● Task objective
Copy out the lines between the one holding "Where should I" and the one holding "Looking at the", inclusive. Leave the pictures out.

** Begin Given records **

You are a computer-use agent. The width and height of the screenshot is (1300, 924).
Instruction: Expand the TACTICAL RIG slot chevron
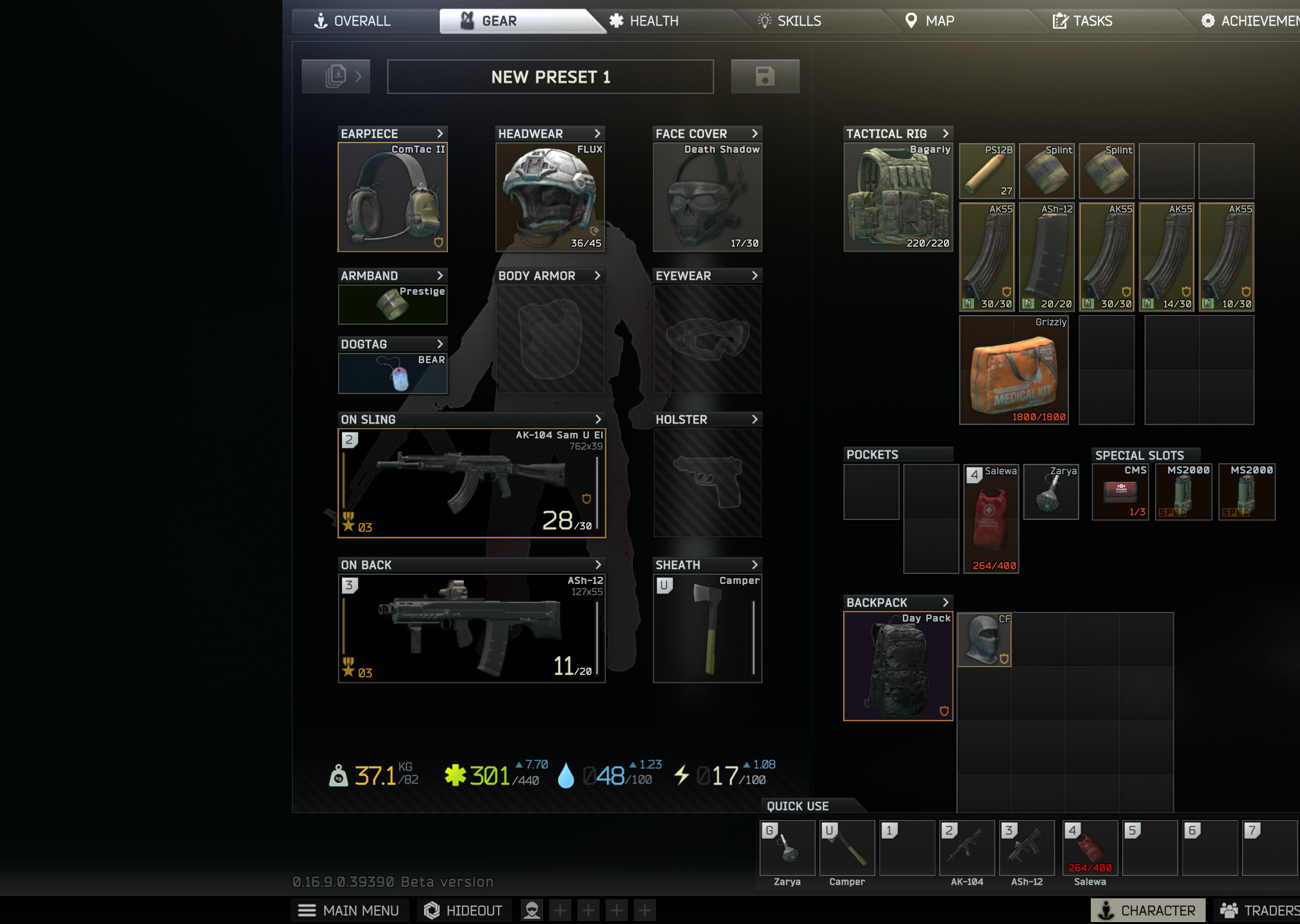click(945, 133)
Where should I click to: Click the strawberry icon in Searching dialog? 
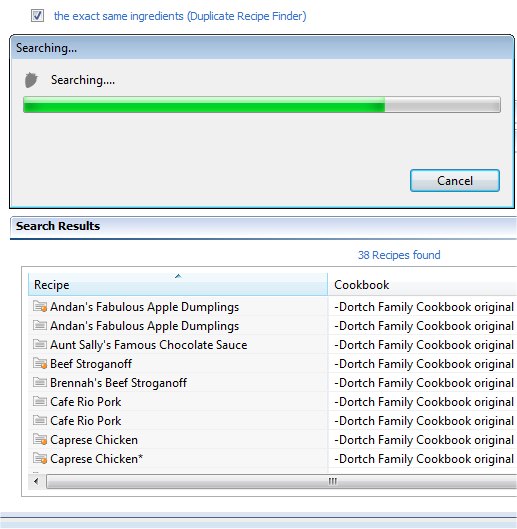31,80
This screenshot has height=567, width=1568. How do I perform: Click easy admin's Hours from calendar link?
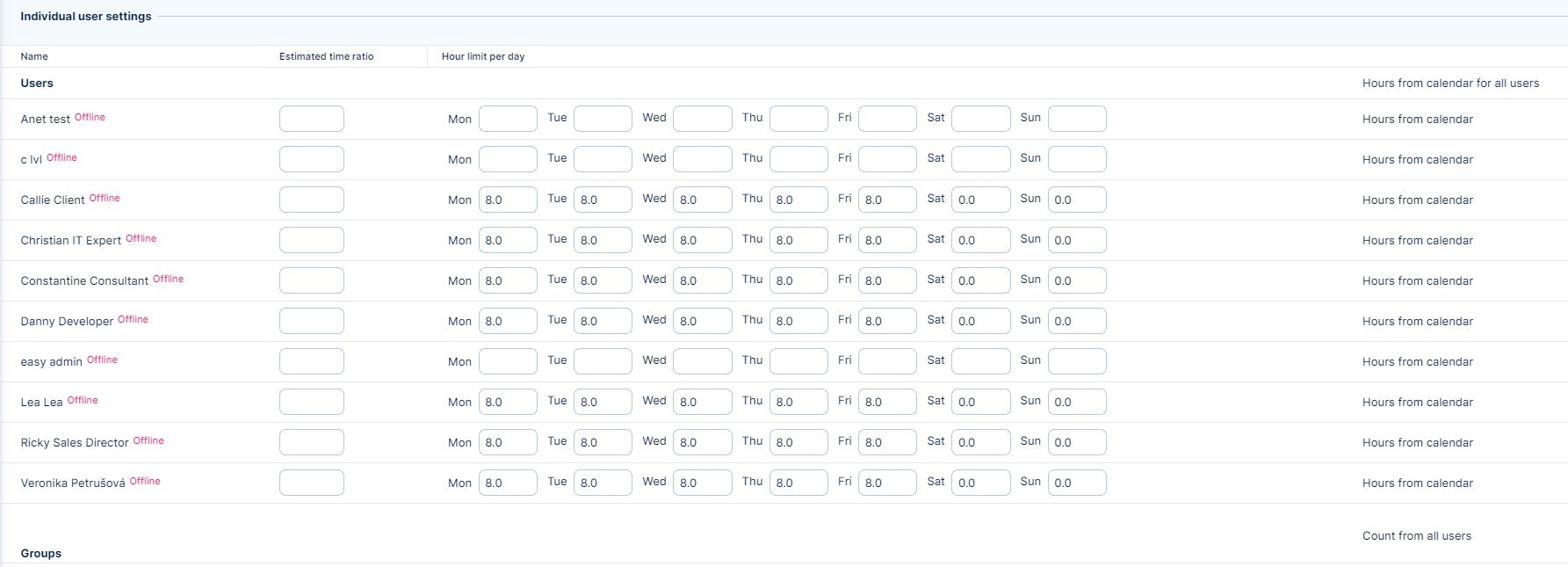coord(1417,362)
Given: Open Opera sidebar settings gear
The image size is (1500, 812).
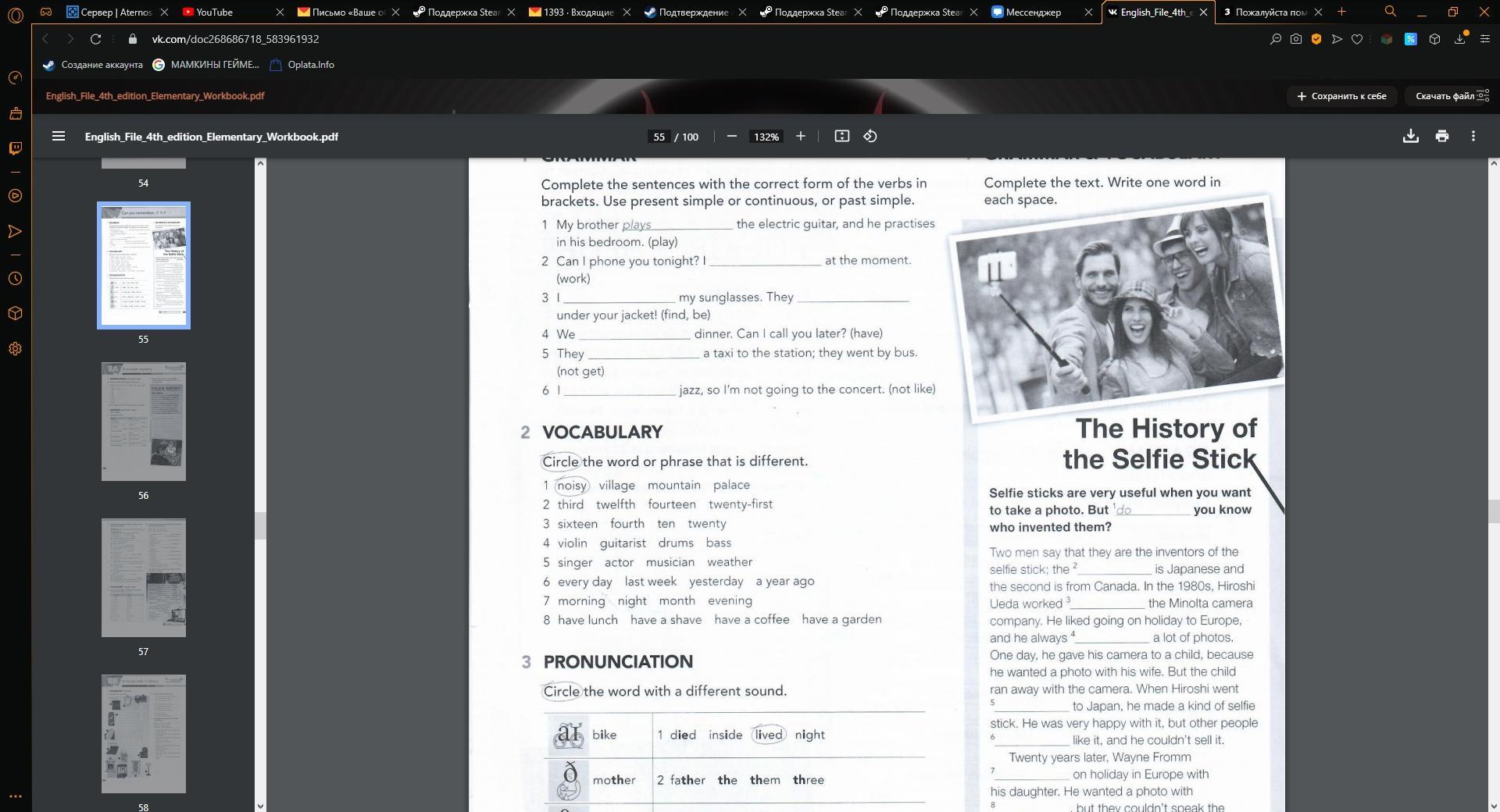Looking at the screenshot, I should pyautogui.click(x=15, y=349).
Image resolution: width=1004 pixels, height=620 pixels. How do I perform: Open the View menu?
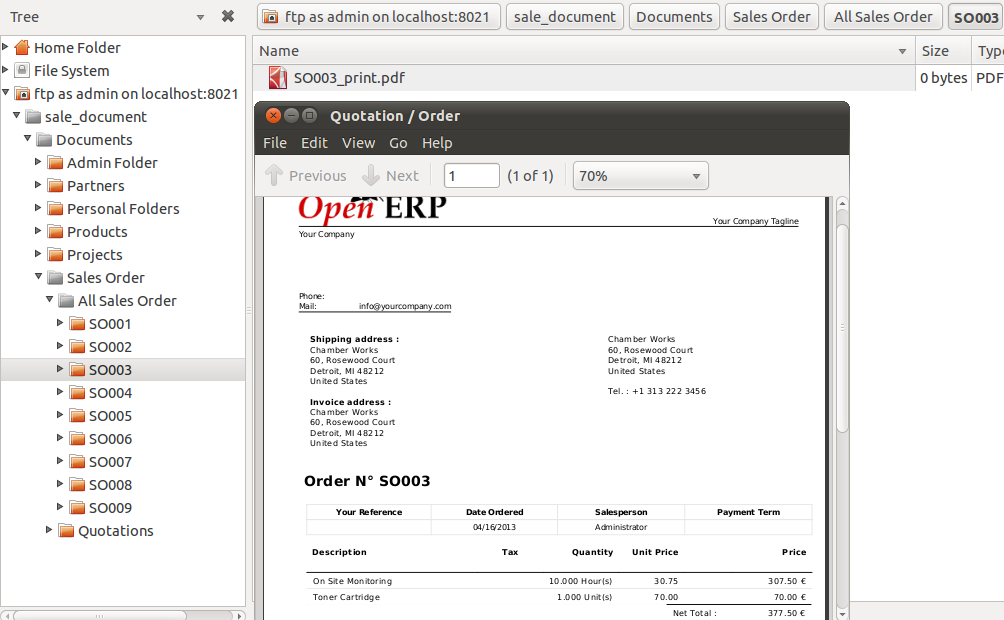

** End Given records **

● Complete answer
Where should I click to: Click the strawberry icon in Searching dialog? 
31,80
This screenshot has height=567, width=1568. How do I perform: Click easy admin's Hours from calendar link?
coord(1417,362)
Given: Open Opera sidebar settings gear
The image size is (1500, 812).
Looking at the screenshot, I should pyautogui.click(x=15, y=349).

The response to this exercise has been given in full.